Introdução
"Saber é poder: incomensurável é o valor do conhecimento para o progresso do indivíduo e da sociedade"
Este trabalho já foi publicado, em 2005, pela Campus/Elsevier com o título “Pequena enciclopédia da cultura ocidental”. Estando a edição original esgotada há algum tempo, o autor, atendendo à constante demanda de interessados, resolveu procurar outra editora disposta a continuar a divulgação da obra considerada de utilidade pública, pois destinada a bibliotecas familiares e institucionais, bem como à leitura individual. O livro foi revisto e atualizado, chegando ao público com uma nova veste tipográfica e diferente título. Autor e editor acharam por bem não deixar no oblívio este compêndio de cultura geral, rico manancial de informações indispensáveis para a formação de uma verdadeira cidadania.
Como já dizia o mestre Epicuro, há uns 24 séculos atrás, a ignorância está na origem das superstições e de todos os outros males da humanidade. Ela é o único pecado realmente “capital”, pois é a fonte de onde procedem todos os outros danos. É a falta de conhecimentos que cria o medo nas civilizações antigas ou primitivas e a desgraça em muitas sociedades modernas, culturalmente atrasadas. Ignorante é quem não conhece o passado da civilização em que está vivendo e não tem uma visão crítica do presente, pois não pensa com sua própria cabeça e não reflete sobre as conseqüências de seus atos. Sem dúvida, é a falta de cultura da massa popular que permite o predomínio de alguns líderes carismáticos e fanáticos, capazes de exacerbar ódios e vinganças entre diferentes etnias, insuflando um falso patriotismo e assumindo uma missão messiânica. Como também é a ignorância do povo que permite as sucessivas reeleiçoes de líderes políticos corruptos. O dramaturgo alemão Berthold Brecht acertou em cheio ao afirmar: infeliz do povo que precisa de um herói! A Alemanha de Hitler e a Rússia de Stalin ( → Marx) que o digam! Povos civilizados não necessitam de um Messias, de um Salvador da Pátria. Eles precisam apenas de escolas!
Aumentar o conhecimento do passado cultural é a base do progresso do indivíduo, da família e da sociedade. A cultura é a mais poderosa e eficaz arma política. Precisamos possuir o conhecimento para sermos social e economicamente livres. Mas o saber, a que estou me referindo, não é dado pela simples informação, pois os dados adquiridos devem ser estudados, interpretados, para chegarmos ao verdadeiro conhecimento, ao saber que nos enriquece por dentro e que transborda e transforma a realidade em que vivemos. Adquirindo cultura, um povo toma consciência da própria identidade, não se deixando manipular por vendedores de ideologias ou por caçadores de votos. Sim, porque pouco adianta nos orgulharmos do nosso regime democrático e do exercício da liberdade, se a grande massa do povo não é esclarecida, vivendo completamente alienada dos problemas da coletividade.

| Dados |

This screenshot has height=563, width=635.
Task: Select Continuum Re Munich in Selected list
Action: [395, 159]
---
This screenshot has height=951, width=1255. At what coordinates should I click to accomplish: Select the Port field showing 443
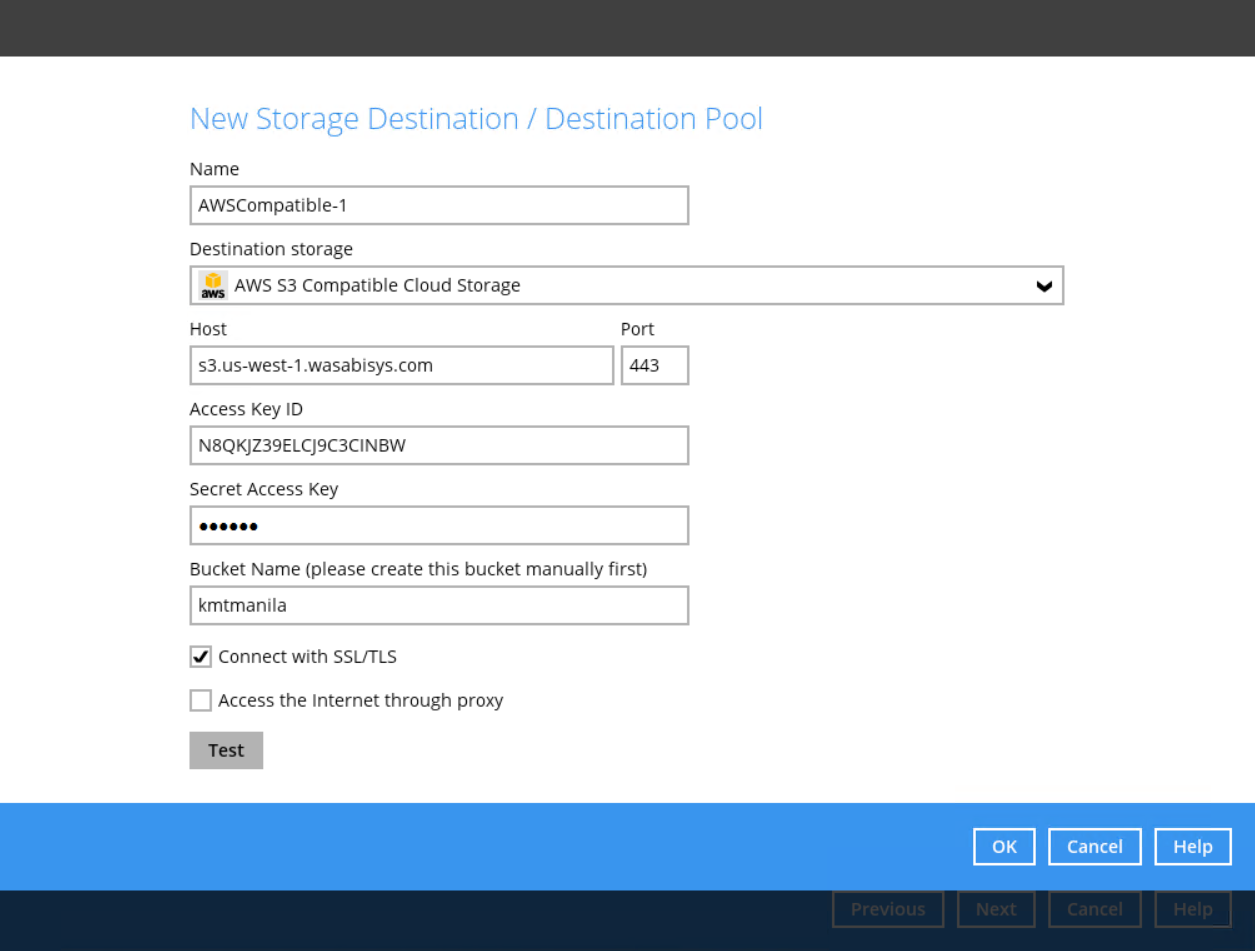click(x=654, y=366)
==
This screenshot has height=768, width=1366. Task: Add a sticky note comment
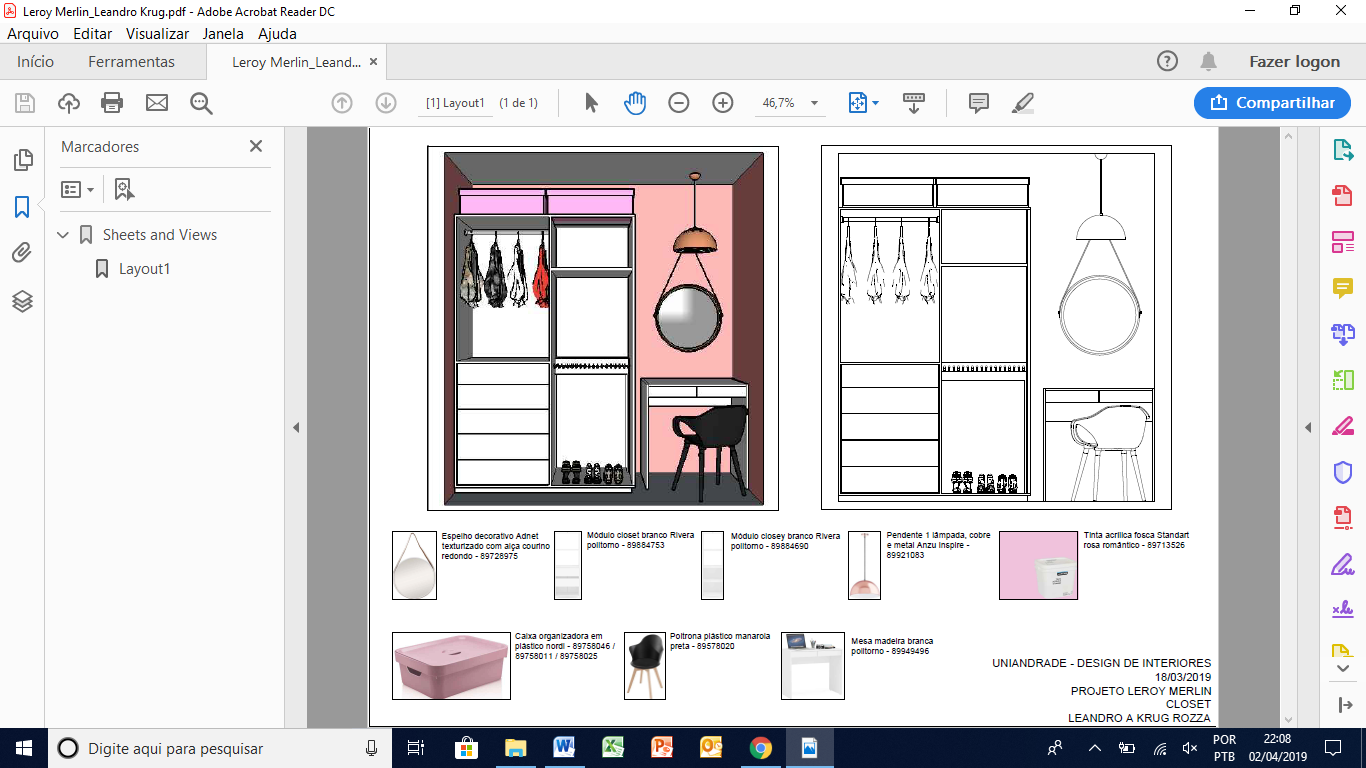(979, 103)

| Tarefa proposta |
Transcreva o trecho do texto sobre o valor do conhecimento que começa em "Aumentar o conhecimento" e termina em "problemas da coletividade.". O material não tem nenhum papel nesta atividade.

| Resposta a seguir |
Aumentar o conhecimento do passado cultural é a base do progresso do indivíduo, da família e da sociedade. A cultura é a mais poderosa e eficaz arma política. Precisamos possuir o conhecimento para sermos social e economicamente livres. Mas o saber, a que estou me referindo, não é dado pela simples informação, pois os dados adquiridos devem ser estudados, interpretados, para chegarmos ao verdadeiro conhecimento, ao saber que nos enriquece por dentro e que transborda e transforma a realidade em que vivemos. Adquirindo cultura, um povo toma consciência da própria identidade, não se deixando manipular por vendedores de ideologias ou por caçadores de votos. Sim, porque pouco adianta nos orgulharmos do nosso regime democrático e do exercício da liberdade, se a grande massa do povo não é esclarecida, vivendo completamente alienada dos problemas da coletividade.